Records provided below:

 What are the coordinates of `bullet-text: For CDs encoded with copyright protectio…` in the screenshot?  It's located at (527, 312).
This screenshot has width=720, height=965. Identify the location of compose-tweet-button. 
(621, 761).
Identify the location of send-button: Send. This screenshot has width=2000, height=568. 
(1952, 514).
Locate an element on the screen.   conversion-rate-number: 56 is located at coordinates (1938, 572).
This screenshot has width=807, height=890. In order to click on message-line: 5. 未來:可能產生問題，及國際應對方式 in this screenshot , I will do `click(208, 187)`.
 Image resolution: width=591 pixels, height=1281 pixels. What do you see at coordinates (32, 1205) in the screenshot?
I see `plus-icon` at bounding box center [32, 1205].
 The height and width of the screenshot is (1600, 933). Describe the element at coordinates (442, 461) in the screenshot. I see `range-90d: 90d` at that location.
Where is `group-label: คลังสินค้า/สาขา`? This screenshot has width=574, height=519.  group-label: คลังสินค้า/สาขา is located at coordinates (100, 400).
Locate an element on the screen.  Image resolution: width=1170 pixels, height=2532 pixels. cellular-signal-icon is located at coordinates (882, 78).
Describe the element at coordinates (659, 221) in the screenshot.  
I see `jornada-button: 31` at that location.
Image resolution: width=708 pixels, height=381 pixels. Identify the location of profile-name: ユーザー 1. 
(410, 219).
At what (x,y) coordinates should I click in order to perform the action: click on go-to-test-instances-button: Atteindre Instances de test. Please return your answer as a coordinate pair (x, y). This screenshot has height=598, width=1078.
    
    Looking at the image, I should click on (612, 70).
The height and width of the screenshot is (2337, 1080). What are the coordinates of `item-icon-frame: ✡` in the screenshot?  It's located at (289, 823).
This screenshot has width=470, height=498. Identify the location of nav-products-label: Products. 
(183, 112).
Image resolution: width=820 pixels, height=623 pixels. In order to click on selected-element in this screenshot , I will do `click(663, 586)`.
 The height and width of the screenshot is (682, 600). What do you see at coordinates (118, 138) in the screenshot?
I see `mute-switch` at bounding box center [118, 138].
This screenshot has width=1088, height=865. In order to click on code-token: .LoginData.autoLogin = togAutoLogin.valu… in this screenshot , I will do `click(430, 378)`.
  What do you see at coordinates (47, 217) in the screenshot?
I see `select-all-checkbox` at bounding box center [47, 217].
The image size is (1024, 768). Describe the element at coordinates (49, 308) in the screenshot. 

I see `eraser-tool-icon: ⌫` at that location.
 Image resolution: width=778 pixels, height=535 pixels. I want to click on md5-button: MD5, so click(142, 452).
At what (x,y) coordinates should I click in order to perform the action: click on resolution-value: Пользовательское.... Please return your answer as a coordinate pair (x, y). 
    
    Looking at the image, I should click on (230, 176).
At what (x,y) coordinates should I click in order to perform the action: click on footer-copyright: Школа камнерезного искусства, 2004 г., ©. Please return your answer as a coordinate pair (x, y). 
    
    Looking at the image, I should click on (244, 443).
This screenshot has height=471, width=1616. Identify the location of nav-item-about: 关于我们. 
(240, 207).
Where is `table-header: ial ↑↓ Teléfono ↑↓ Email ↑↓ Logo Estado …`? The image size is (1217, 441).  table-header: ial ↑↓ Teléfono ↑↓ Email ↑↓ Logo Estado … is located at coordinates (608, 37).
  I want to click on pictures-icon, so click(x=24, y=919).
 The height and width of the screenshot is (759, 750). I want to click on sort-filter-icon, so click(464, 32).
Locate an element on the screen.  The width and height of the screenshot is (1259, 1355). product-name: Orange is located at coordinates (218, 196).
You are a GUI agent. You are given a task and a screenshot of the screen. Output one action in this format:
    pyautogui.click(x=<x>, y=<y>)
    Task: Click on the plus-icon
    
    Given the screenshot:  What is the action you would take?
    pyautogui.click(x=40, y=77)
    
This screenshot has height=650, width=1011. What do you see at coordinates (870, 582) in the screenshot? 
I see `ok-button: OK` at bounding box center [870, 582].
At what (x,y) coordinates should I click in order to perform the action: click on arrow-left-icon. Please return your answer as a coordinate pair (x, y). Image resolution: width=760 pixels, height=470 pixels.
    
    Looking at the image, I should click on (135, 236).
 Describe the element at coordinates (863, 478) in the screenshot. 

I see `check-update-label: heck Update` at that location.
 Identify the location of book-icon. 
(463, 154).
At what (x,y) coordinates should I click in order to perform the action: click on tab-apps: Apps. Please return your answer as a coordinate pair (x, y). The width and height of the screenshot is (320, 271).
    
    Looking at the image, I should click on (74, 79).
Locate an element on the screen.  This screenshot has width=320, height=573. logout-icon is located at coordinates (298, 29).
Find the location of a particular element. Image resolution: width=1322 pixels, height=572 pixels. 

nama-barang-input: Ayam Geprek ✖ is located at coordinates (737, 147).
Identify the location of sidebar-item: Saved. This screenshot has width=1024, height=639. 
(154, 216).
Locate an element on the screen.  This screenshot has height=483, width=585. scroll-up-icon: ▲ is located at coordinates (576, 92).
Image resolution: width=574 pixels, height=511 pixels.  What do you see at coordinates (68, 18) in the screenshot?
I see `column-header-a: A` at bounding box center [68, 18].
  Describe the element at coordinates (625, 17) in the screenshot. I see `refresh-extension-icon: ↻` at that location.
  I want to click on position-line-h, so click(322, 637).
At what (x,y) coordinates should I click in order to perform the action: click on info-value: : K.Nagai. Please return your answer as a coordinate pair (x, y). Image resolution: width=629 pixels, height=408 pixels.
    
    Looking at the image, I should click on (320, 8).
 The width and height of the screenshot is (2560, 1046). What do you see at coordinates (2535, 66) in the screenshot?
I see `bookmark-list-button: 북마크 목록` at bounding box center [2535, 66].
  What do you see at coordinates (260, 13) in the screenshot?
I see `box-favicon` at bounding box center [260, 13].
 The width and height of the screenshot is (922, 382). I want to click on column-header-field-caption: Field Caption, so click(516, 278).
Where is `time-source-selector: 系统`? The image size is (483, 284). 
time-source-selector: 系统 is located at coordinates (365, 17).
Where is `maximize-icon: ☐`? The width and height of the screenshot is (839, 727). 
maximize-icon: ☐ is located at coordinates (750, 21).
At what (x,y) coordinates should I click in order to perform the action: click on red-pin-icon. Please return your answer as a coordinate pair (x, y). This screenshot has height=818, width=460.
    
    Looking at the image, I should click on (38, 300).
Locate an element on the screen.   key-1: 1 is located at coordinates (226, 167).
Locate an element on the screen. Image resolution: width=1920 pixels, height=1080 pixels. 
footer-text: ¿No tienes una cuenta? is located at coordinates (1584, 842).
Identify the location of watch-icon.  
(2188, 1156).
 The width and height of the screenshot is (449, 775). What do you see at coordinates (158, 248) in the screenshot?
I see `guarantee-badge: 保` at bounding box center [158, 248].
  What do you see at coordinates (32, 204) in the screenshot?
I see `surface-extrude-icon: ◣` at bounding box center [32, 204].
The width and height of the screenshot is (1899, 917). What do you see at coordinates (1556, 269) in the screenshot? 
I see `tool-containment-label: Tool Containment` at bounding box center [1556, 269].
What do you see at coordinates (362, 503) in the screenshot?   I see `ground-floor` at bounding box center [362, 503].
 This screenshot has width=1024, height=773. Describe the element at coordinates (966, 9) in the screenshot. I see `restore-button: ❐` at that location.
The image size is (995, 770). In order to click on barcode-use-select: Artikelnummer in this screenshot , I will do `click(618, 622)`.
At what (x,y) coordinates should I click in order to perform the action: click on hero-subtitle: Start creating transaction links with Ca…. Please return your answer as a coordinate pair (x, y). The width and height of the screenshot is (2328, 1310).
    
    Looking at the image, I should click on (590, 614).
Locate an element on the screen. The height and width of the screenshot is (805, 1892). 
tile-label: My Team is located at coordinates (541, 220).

End of Records provided.

Problem requirements: Please lay out all of the material above as a Markdown table with two columns, Row and Line. Number each line in order and leave out blank lines.

Answer to this task:
| Row | Line |
|---|---|
| 1 |  What are the coordinates of `bullet-text: For CDs encoded with copyright protectio…` in the screenshot?  It's located at (527, 312). |
| 2 | This screenshot has width=720, height=965. Identify the location of compose-tweet-button.  |
| 3 | (621, 761). |
| 4 | Identify the location of send-button: Send. This screenshot has width=2000, height=568.  |
| 5 | (1952, 514). |
| 6 | Locate an element on the screen.   conversion-rate-number: 56 is located at coordinates (1938, 572). |
| 7 | This screenshot has width=807, height=890. In order to click on message-line: 5. 未來:可能產生問題，及國際應對方式 in this screenshot , I will do `click(208, 187)`. |
| 8 |  Image resolution: width=591 pixels, height=1281 pixels. What do you see at coordinates (32, 1205) in the screenshot? |
| 9 | I see `plus-icon` at bounding box center [32, 1205]. |
| 10 |  The height and width of the screenshot is (1600, 933). Describe the element at coordinates (442, 461) in the screenshot. I see `range-90d: 90d` at that location. |
| 11 | Where is `group-label: คลังสินค้า/สาขา`? This screenshot has width=574, height=519.  group-label: คลังสินค้า/สาขา is located at coordinates (100, 400). |
| 12 | Locate an element on the screen.  Image resolution: width=1170 pixels, height=2532 pixels. cellular-signal-icon is located at coordinates (882, 78). |
| 13 | Describe the element at coordinates (659, 221) in the screenshot.   |
| 14 | I see `jornada-button: 31` at that location. |
| 15 | Image resolution: width=708 pixels, height=381 pixels. Identify the location of profile-name: ユーザー 1.  |
| 16 | (410, 219). |
| 17 | At what (x,y) coordinates should I click in order to perform the action: click on go-to-test-instances-button: Atteindre Instances de test. Please return your answer as a coordinate pair (x, y). This screenshot has height=598, width=1078. |
| 18 |     Looking at the image, I should click on (612, 70). |
| 19 | The height and width of the screenshot is (2337, 1080). What are the coordinates of `item-icon-frame: ✡` in the screenshot?  It's located at (289, 823). |
| 20 | This screenshot has width=470, height=498. Identify the location of nav-products-label: Products.  |
| 21 | (183, 112). |
| 22 | Image resolution: width=820 pixels, height=623 pixels. In order to click on selected-element in this screenshot , I will do `click(663, 586)`. |
| 23 |  The height and width of the screenshot is (682, 600). What do you see at coordinates (118, 138) in the screenshot? |
| 24 | I see `mute-switch` at bounding box center [118, 138]. |
| 25 | This screenshot has width=1088, height=865. In order to click on code-token: .LoginData.autoLogin = togAutoLogin.valu… in this screenshot , I will do `click(430, 378)`. |
| 26 |   What do you see at coordinates (47, 217) in the screenshot? |
| 27 | I see `select-all-checkbox` at bounding box center [47, 217]. |
| 28 | The image size is (1024, 768). Describe the element at coordinates (49, 308) in the screenshot.  |
| 29 | I see `eraser-tool-icon: ⌫` at that location. |
| 30 |  Image resolution: width=778 pixels, height=535 pixels. I want to click on md5-button: MD5, so click(142, 452). |
| 31 | At what (x,y) coordinates should I click in order to perform the action: click on resolution-value: Пользовательское.... Please return your answer as a coordinate pair (x, y).  |
| 32 |     Looking at the image, I should click on (230, 176). |
| 33 | At what (x,y) coordinates should I click in order to perform the action: click on footer-copyright: Школа камнерезного искусства, 2004 г., ©. Please return your answer as a coordinate pair (x, y).  |
| 34 |     Looking at the image, I should click on (244, 443). |
| 35 | This screenshot has height=471, width=1616. Identify the location of nav-item-about: 关于我们.  |
| 36 | (240, 207). |
| 37 | Where is `table-header: ial ↑↓ Teléfono ↑↓ Email ↑↓ Logo Estado …`? The image size is (1217, 441).  table-header: ial ↑↓ Teléfono ↑↓ Email ↑↓ Logo Estado … is located at coordinates (608, 37). |
| 38 |   I want to click on pictures-icon, so click(x=24, y=919). |
| 39 |  The height and width of the screenshot is (759, 750). I want to click on sort-filter-icon, so click(464, 32). |
| 40 | Locate an element on the screen.  The width and height of the screenshot is (1259, 1355). product-name: Orange is located at coordinates (218, 196). |
| 41 | You are a GUI agent. You are given a task and a screenshot of the screen. Output one action in this format: |
| 42 |     pyautogui.click(x=<x>, y=<y>) |
| 43 |     Task: Click on the plus-icon |
| 44 |     Given the screenshot:  What is the action you would take? |
| 45 |     pyautogui.click(x=40, y=77) |
| 46 | This screenshot has height=650, width=1011. What do you see at coordinates (870, 582) in the screenshot?  |
| 47 | I see `ok-button: OK` at bounding box center [870, 582]. |
| 48 | At what (x,y) coordinates should I click in order to perform the action: click on arrow-left-icon. Please return your answer as a coordinate pair (x, y). Image resolution: width=760 pixels, height=470 pixels. |
| 49 |     Looking at the image, I should click on (135, 236). |
| 50 |  Describe the element at coordinates (863, 478) in the screenshot.  |
| 51 | I see `check-update-label: heck Update` at that location. |
| 52 |  Identify the location of book-icon.  |
| 53 | (463, 154). |
| 54 | At what (x,y) coordinates should I click in order to perform the action: click on tab-apps: Apps. Please return your answer as a coordinate pair (x, y). The width and height of the screenshot is (320, 271). |
| 55 |     Looking at the image, I should click on (74, 79). |
| 56 | Locate an element on the screen.  This screenshot has width=320, height=573. logout-icon is located at coordinates (298, 29). |
| 57 | Find the location of a particular element. Image resolution: width=1322 pixels, height=572 pixels.  |
| 58 | nama-barang-input: Ayam Geprek ✖ is located at coordinates (737, 147). |
| 59 | Identify the location of sidebar-item: Saved. This screenshot has width=1024, height=639.  |
| 60 | (154, 216). |
| 61 | Locate an element on the screen.  This screenshot has height=483, width=585. scroll-up-icon: ▲ is located at coordinates (576, 92). |
| 62 | Image resolution: width=574 pixels, height=511 pixels.  What do you see at coordinates (68, 18) in the screenshot? |
| 63 | I see `column-header-a: A` at bounding box center [68, 18]. |
| 64 |   Describe the element at coordinates (625, 17) in the screenshot. I see `refresh-extension-icon: ↻` at that location. |
| 65 |   I want to click on position-line-h, so click(322, 637). |
| 66 | At what (x,y) coordinates should I click in order to perform the action: click on info-value: : K.Nagai. Please return your answer as a coordinate pair (x, y). Image resolution: width=629 pixels, height=408 pixels. |
| 67 |     Looking at the image, I should click on (320, 8). |
| 68 |  The width and height of the screenshot is (2560, 1046). What do you see at coordinates (2535, 66) in the screenshot? |
| 69 | I see `bookmark-list-button: 북마크 목록` at bounding box center [2535, 66]. |
| 70 |   What do you see at coordinates (260, 13) in the screenshot? |
| 71 | I see `box-favicon` at bounding box center [260, 13]. |
| 72 |  The width and height of the screenshot is (922, 382). I want to click on column-header-field-caption: Field Caption, so click(516, 278). |
| 73 | Where is `time-source-selector: 系统`? The image size is (483, 284).  |
| 74 | time-source-selector: 系统 is located at coordinates (365, 17). |
| 75 | Where is `maximize-icon: ☐`? The width and height of the screenshot is (839, 727).  |
| 76 | maximize-icon: ☐ is located at coordinates (750, 21). |
| 77 | At what (x,y) coordinates should I click in order to perform the action: click on red-pin-icon. Please return your answer as a coordinate pair (x, y). This screenshot has height=818, width=460. |
| 78 |     Looking at the image, I should click on (38, 300). |
| 79 | Locate an element on the screen.   key-1: 1 is located at coordinates (226, 167). |
| 80 | Locate an element on the screen. Image resolution: width=1920 pixels, height=1080 pixels.  |
| 81 | footer-text: ¿No tienes una cuenta? is located at coordinates (1584, 842). |
| 82 | Identify the location of watch-icon.   |
| 83 | (2188, 1156). |
| 84 |  The width and height of the screenshot is (449, 775). What do you see at coordinates (158, 248) in the screenshot? |
| 85 | I see `guarantee-badge: 保` at bounding box center [158, 248]. |
| 86 |   What do you see at coordinates (32, 204) in the screenshot? |
| 87 | I see `surface-extrude-icon: ◣` at bounding box center [32, 204]. |
| 88 | The width and height of the screenshot is (1899, 917). What do you see at coordinates (1556, 269) in the screenshot?  |
| 89 | I see `tool-containment-label: Tool Containment` at bounding box center [1556, 269]. |
| 90 | What do you see at coordinates (362, 503) in the screenshot?   I see `ground-floor` at bounding box center [362, 503]. |
| 91 |  This screenshot has width=1024, height=773. Describe the element at coordinates (966, 9) in the screenshot. I see `restore-button: ❐` at that location. |
| 92 | The image size is (995, 770). In order to click on barcode-use-select: Artikelnummer in this screenshot , I will do `click(618, 622)`. |
| 93 | At what (x,y) coordinates should I click in order to perform the action: click on hero-subtitle: Start creating transaction links with Ca…. Please return your answer as a coordinate pair (x, y). The width and height of the screenshot is (2328, 1310). |
| 94 |     Looking at the image, I should click on (590, 614). |
| 95 | Locate an element on the screen. The height and width of the screenshot is (805, 1892).  |
| 96 | tile-label: My Team is located at coordinates (541, 220). |